• _Prompt_: Each of the entries should be output exactly, with nothing left out.

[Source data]
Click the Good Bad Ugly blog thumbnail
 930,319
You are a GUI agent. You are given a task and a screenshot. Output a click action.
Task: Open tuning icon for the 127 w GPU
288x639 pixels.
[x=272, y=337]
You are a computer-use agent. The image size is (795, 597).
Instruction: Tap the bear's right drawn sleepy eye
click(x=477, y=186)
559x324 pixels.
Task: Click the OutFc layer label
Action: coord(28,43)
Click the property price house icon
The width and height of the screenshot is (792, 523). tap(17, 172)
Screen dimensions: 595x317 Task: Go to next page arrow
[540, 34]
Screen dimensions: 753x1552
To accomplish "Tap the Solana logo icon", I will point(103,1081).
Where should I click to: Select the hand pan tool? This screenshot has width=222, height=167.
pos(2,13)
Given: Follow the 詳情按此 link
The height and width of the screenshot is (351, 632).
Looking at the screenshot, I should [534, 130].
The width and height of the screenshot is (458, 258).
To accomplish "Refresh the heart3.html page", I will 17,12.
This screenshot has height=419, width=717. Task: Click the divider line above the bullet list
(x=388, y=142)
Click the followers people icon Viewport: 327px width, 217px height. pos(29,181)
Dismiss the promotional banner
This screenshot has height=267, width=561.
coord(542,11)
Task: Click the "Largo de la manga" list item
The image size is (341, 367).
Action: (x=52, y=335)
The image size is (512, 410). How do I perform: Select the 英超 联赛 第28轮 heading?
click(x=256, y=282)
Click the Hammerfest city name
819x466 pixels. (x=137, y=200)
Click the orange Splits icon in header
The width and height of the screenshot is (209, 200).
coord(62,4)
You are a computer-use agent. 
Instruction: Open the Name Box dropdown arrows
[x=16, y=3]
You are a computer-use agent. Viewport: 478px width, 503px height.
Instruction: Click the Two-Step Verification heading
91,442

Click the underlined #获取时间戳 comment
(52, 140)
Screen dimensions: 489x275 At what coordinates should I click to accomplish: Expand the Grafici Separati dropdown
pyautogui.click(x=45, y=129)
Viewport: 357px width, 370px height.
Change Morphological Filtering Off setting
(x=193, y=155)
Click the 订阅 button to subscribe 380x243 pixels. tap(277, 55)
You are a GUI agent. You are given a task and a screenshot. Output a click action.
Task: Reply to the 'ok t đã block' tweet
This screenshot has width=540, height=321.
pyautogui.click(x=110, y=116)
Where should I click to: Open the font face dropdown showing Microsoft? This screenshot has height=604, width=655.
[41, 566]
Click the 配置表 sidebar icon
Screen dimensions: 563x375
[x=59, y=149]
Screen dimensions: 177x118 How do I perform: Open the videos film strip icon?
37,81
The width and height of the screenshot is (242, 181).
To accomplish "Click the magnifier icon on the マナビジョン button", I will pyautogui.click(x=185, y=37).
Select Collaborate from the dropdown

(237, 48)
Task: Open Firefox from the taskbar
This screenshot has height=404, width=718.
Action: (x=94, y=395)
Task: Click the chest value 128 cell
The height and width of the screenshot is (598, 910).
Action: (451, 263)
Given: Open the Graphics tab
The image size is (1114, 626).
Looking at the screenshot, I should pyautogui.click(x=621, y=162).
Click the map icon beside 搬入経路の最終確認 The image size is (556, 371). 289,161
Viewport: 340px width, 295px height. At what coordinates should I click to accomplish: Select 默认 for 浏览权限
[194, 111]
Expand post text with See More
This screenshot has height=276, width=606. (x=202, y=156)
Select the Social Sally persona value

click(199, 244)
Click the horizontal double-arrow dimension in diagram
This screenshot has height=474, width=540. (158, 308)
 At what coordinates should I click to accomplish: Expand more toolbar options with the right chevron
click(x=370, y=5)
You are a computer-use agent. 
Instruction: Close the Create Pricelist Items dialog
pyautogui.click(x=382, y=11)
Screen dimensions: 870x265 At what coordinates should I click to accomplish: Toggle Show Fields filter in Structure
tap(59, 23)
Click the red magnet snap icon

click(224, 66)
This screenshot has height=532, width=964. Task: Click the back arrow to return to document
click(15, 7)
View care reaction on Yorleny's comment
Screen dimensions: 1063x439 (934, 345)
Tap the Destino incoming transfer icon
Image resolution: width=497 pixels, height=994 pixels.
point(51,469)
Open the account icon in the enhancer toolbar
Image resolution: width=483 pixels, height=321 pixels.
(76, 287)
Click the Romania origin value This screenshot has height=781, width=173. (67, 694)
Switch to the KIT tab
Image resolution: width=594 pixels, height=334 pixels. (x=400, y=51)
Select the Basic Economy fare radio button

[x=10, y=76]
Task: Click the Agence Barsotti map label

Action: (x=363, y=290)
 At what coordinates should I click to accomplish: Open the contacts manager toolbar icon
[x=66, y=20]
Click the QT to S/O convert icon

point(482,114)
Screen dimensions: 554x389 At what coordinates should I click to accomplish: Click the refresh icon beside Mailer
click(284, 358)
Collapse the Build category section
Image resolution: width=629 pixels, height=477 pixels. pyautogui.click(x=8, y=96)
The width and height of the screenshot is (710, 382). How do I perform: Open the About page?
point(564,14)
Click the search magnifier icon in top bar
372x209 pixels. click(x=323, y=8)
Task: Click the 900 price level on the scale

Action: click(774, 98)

• _Finished exercise_:
Click the Good Bad Ugly blog thumbnail
 930,319
You are a GUI agent. You are given a task and a screenshot. Output a click action.
Task: Open tuning icon for the 127 w GPU
288x639 pixels.
[x=272, y=337]
You are a computer-use agent. The image size is (795, 597).
Instruction: Tap the bear's right drawn sleepy eye
click(x=477, y=186)
559x324 pixels.
Task: Click the OutFc layer label
Action: coord(28,43)
Click the property price house icon
The width and height of the screenshot is (792, 523). tap(17, 172)
Screen dimensions: 595x317 Task: Go to next page arrow
[540, 34]
Screen dimensions: 753x1552
To accomplish "Tap the Solana logo icon", I will point(103,1081).
Where should I click to: Select the hand pan tool? This screenshot has width=222, height=167.
pos(2,13)
Given: Follow the 詳情按此 link
The height and width of the screenshot is (351, 632).
Looking at the screenshot, I should [534, 130].
The width and height of the screenshot is (458, 258).
To accomplish "Refresh the heart3.html page", I will 17,12.
This screenshot has height=419, width=717. Task: Click the divider line above the bullet list
(x=388, y=142)
Click the followers people icon Viewport: 327px width, 217px height. pos(29,181)
Dismiss the promotional banner
This screenshot has height=267, width=561.
coord(542,11)
Task: Click the "Largo de la manga" list item
The image size is (341, 367).
Action: (x=52, y=335)
The image size is (512, 410). How do I perform: Select the 英超 联赛 第28轮 heading?
click(x=256, y=282)
Click the Hammerfest city name
819x466 pixels. (x=137, y=200)
Click the orange Splits icon in header
The width and height of the screenshot is (209, 200).
coord(62,4)
You are a computer-use agent. 
Instruction: Open the Name Box dropdown arrows
[x=16, y=3]
You are a computer-use agent. Viewport: 478px width, 503px height.
Instruction: Click the Two-Step Verification heading
91,442

Click the underlined #获取时间戳 comment
(52, 140)
Screen dimensions: 489x275 At what coordinates should I click to accomplish: Expand the Grafici Separati dropdown
pyautogui.click(x=45, y=129)
Viewport: 357px width, 370px height.
Change Morphological Filtering Off setting
(x=193, y=155)
Click the 订阅 button to subscribe 380x243 pixels. tap(277, 55)
You are a GUI agent. You are given a task and a screenshot. Output a click action.
Task: Reply to the 'ok t đã block' tweet
This screenshot has width=540, height=321.
pyautogui.click(x=110, y=116)
Where should I click to: Open the font face dropdown showing Microsoft? This screenshot has height=604, width=655.
[41, 566]
Click the 配置表 sidebar icon
Screen dimensions: 563x375
[x=59, y=149]
Screen dimensions: 177x118 How do I perform: Open the videos film strip icon?
37,81
The width and height of the screenshot is (242, 181).
To accomplish "Click the magnifier icon on the マナビジョン button", I will pyautogui.click(x=185, y=37).
Select Collaborate from the dropdown

(237, 48)
Task: Open Firefox from the taskbar
This screenshot has height=404, width=718.
Action: (x=94, y=395)
Task: Click the chest value 128 cell
The height and width of the screenshot is (598, 910).
Action: (451, 263)
Given: Open the Graphics tab
The image size is (1114, 626).
Looking at the screenshot, I should pyautogui.click(x=621, y=162).
Click the map icon beside 搬入経路の最終確認 The image size is (556, 371). 289,161
Viewport: 340px width, 295px height. At what coordinates should I click to accomplish: Select 默认 for 浏览权限
[194, 111]
Expand post text with See More
This screenshot has height=276, width=606. (x=202, y=156)
Select the Social Sally persona value

click(199, 244)
Click the horizontal double-arrow dimension in diagram
This screenshot has height=474, width=540. (158, 308)
 At what coordinates should I click to accomplish: Expand more toolbar options with the right chevron
click(x=370, y=5)
You are a computer-use agent. 
Instruction: Close the Create Pricelist Items dialog
pyautogui.click(x=382, y=11)
Screen dimensions: 870x265 At what coordinates should I click to accomplish: Toggle Show Fields filter in Structure
tap(59, 23)
Click the red magnet snap icon

click(224, 66)
This screenshot has height=532, width=964. Task: Click the back arrow to return to document
click(15, 7)
View care reaction on Yorleny's comment
Screen dimensions: 1063x439 (934, 345)
Tap the Destino incoming transfer icon
Image resolution: width=497 pixels, height=994 pixels.
point(51,469)
Open the account icon in the enhancer toolbar
Image resolution: width=483 pixels, height=321 pixels.
(76, 287)
Click the Romania origin value This screenshot has height=781, width=173. (67, 694)
Switch to the KIT tab
Image resolution: width=594 pixels, height=334 pixels. (x=400, y=51)
Select the Basic Economy fare radio button

[x=10, y=76]
Task: Click the Agence Barsotti map label

Action: (x=363, y=290)
 At what coordinates should I click to accomplish: Open the contacts manager toolbar icon
[x=66, y=20]
Click the QT to S/O convert icon

point(482,114)
Screen dimensions: 554x389 At what coordinates should I click to accomplish: Click the refresh icon beside Mailer
click(284, 358)
Collapse the Build category section
Image resolution: width=629 pixels, height=477 pixels. pyautogui.click(x=8, y=96)
The width and height of the screenshot is (710, 382). How do I perform: Open the About page?
point(564,14)
Click the search magnifier icon in top bar
372x209 pixels. click(x=323, y=8)
Task: Click the 900 price level on the scale

Action: click(774, 98)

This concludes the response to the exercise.